# Raising the rear on a 70 GTO



## 70_GTO_JUDGE (Dec 8, 2010)

Any thoughts on raising the rear an inch or two on a 70 GTO, back in the day we would use air shocks which would break the mount over time.


----------



## ALKYGTO (Mar 29, 2010)

What springs are you using? A switch to heavy duty or wagon springs will get your rear in the air. I personally use stock springs with drag bags, not to raise it so much but to add support and to tune my launch so the car takes off straight.


----------



## Jared (Apr 19, 2013)

You could try spring spacers

http://www.summitracing.com/search/...tch&SortOrder=Ascending&keyword=spring spacer


----------



## Ace (Mar 9, 2014)

Wagon springs, drag bags, spring spacers, or a combination of the them depending on the ride and amount of lift you're looking for. :thumbsup:


----------



## geeteeohguy (Feb 2, 2008)

What Alky said. The Air Lift bags are a quick, easy install, last forever, and improve traction and handling if plumbed individually. Cheap, too. Can't go wrong with 'em.


----------



## 70_GTO_JUDGE (Dec 8, 2010)

I'd like to go back and forth to stock wheels and fat wheels on the back without changing the coil springs every time. I'm under the impression that the air bags inside the coil springs will not raise the rear, only keeps it from going down if there is a heavy load. Maybe I'm thinking of a different system. I need to raise the rear maybe 1-2 inches


----------



## Instg8ter (Sep 28, 2010)

Wagon springs and air bags, how fat of wheels are you talking? IMO the stockers will look silly, small with the rear jacked up that much, so you either want airshocks (cheap and harsh) or go to a fully adjustable coil over shock set-up (big bucks!!!)


----------



## Matthew (Feb 11, 2011)

Spacers work well. If you use a spacer, you need the equal length of a shock mount extension on the top. Matt


----------



## ALKYGTO (Mar 29, 2010)

■ **Given data**
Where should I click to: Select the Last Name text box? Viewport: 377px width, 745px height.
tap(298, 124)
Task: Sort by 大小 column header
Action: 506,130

■ **Given problem 1**
From the GTO forum thread, reproduce the passage between "## Jared (Apr" and "(Mar 9, 2014)", inclusive.
■ **Given problem 2**
In the GTO forum thread, what does Matthew say is needed on the top when a spacer is used?

■ **Exercise response 1**
## Jared (Apr 19, 2013)

You could try spring spacers

http://www.summitracing.com/search/...tch&SortOrder=Ascending&keyword=spring spacer


----------



## Ace (Mar 9, 2014)

■ **Exercise response 2**
A shock mount extension of equal length.